___ Data for review

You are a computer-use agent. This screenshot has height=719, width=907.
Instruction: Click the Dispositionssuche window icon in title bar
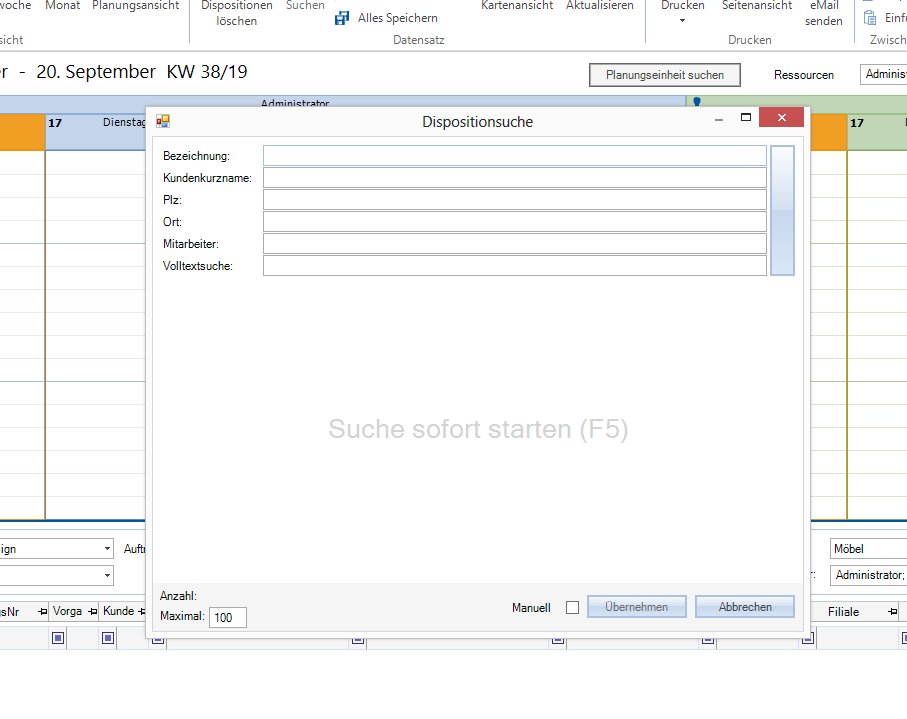click(161, 120)
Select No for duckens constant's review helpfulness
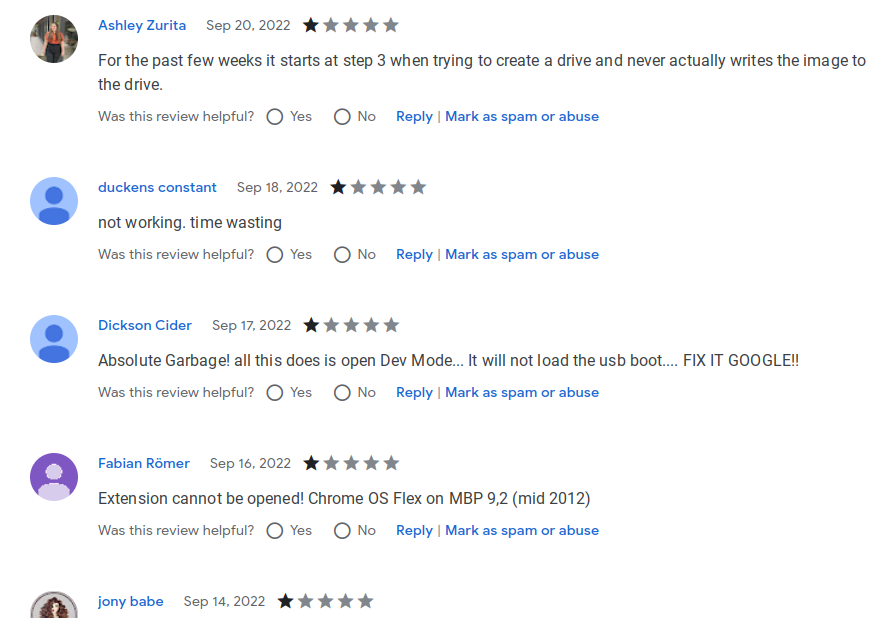 (x=342, y=254)
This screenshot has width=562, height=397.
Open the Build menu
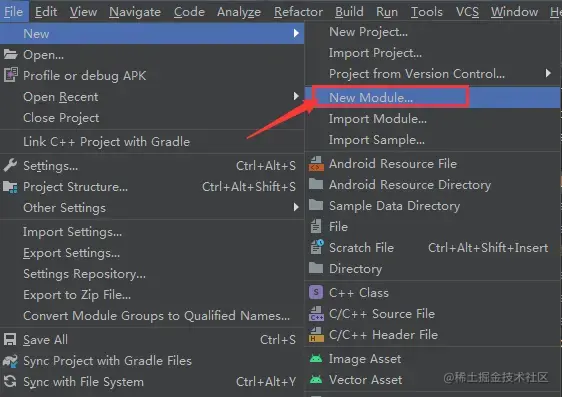click(x=349, y=12)
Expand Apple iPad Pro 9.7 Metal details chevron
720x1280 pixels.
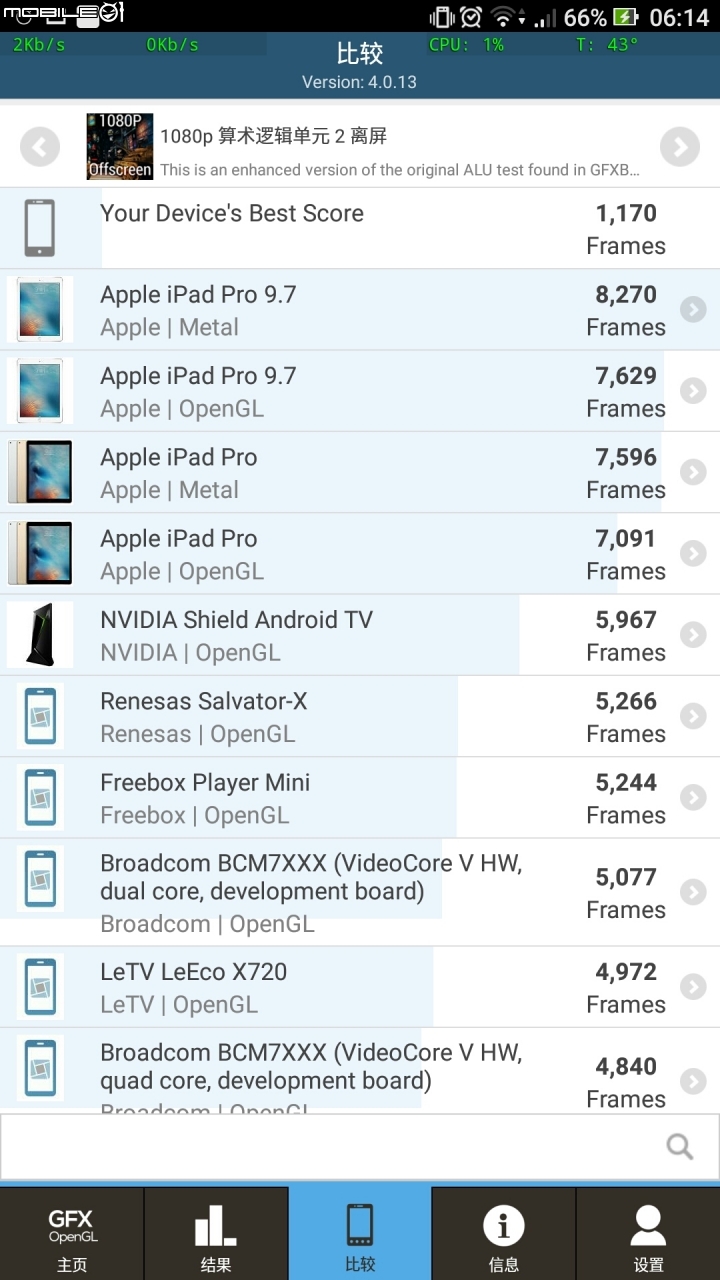pyautogui.click(x=693, y=310)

______

__Exercise__. From the records above, copy each line where the word "screenshot" can be found.

__Task response__.
You are a computer-use agent. This screenshot has height=719, width=907.
This screenshot has width=562, height=397.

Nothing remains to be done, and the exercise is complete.